Another challenge is related to how clinicians have been trained to communicate in hospital settings, which tends to be authoritarian and prescriptive. In a recovery-oriented environment, clinicians need to communicate more collaboratively with service users. For new staff, it can take time and support to learn a recovery-oriented approach. Additionally, health care providers tend to be risk averse, and prioritize safety above recovery pursuits. This can negatively affect positive risk taking and overshadow residents as they move towards self-determination. Taking small, calculated risks that allow teens to move towards recovery needs to override potential or hypothetical risks. There is no such thing as a completely risk-free environment; a sterile, safe environment comes with the risk that people will regress rather than recover because they never get the opportunity to try to stand on their own two feet.

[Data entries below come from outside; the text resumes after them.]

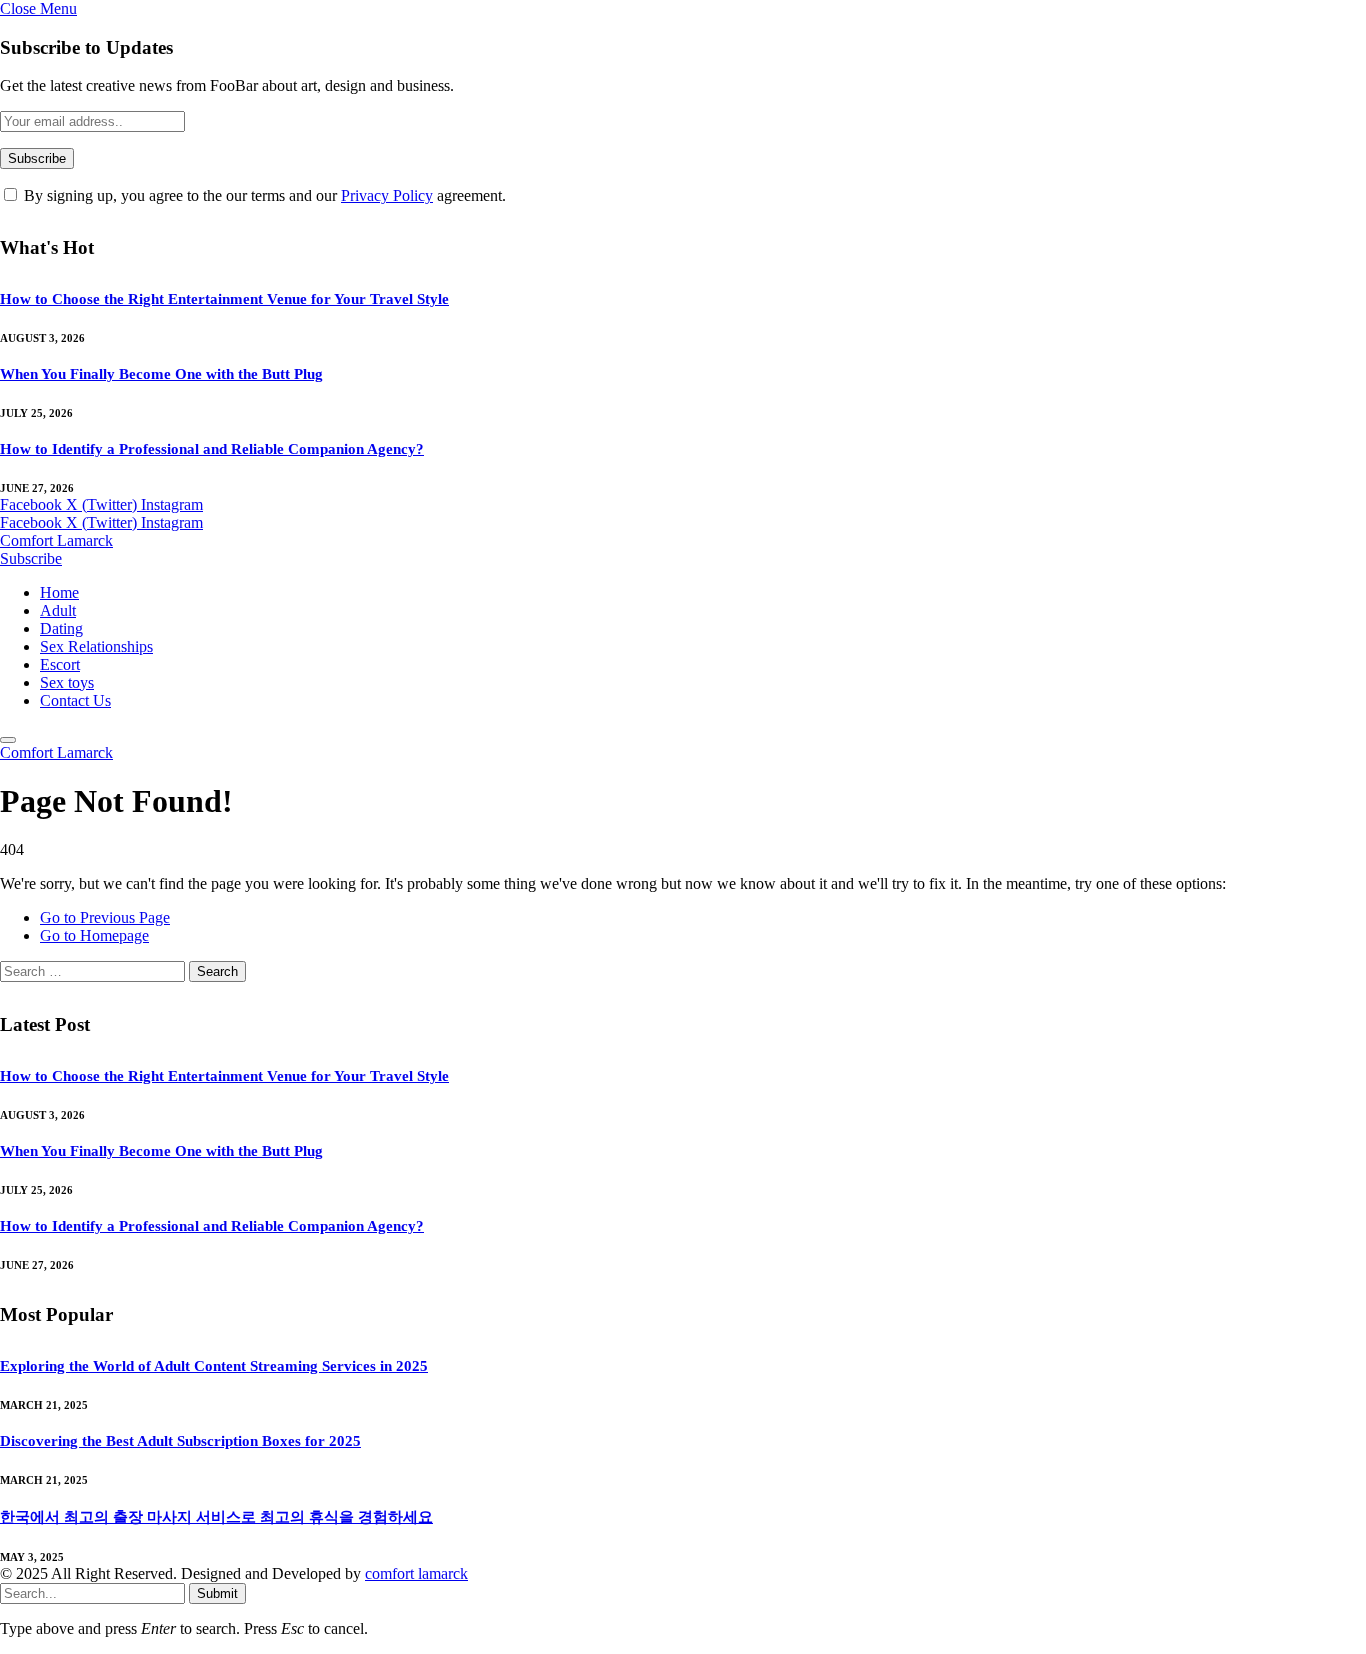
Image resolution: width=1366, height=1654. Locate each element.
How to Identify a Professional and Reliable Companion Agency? (212, 449)
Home (59, 592)
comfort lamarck (416, 1573)
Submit (217, 1593)
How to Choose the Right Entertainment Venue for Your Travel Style (224, 299)
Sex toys (67, 682)
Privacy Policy (387, 195)
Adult (58, 610)
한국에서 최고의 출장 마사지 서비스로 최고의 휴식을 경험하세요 (216, 1517)
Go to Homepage (94, 935)
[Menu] (8, 740)
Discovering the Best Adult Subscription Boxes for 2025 (180, 1441)
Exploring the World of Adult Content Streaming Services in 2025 (214, 1366)
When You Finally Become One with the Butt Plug (161, 374)
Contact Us (75, 700)
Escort (60, 664)
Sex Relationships (96, 646)
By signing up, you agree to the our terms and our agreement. (263, 195)
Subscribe (31, 558)
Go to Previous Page (105, 917)
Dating (61, 628)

Even with the limitations and the work it took to become more recovery-oriented, the lessons learned about the usefulness of taking a collaborative approach makes returning to a more traditional approach unthinkable. The recovery-oriented approach applied to the EDRP has fostered a therapeutic milieu where power and decision-making are shared between the teens, the family and the treatment team, which enhances self-determination and empowerment. As a result, personal recovery is possible.



Authors are all employed by Ontario Shores Centre for Mental Health Sciences and declare no conflicts of interest.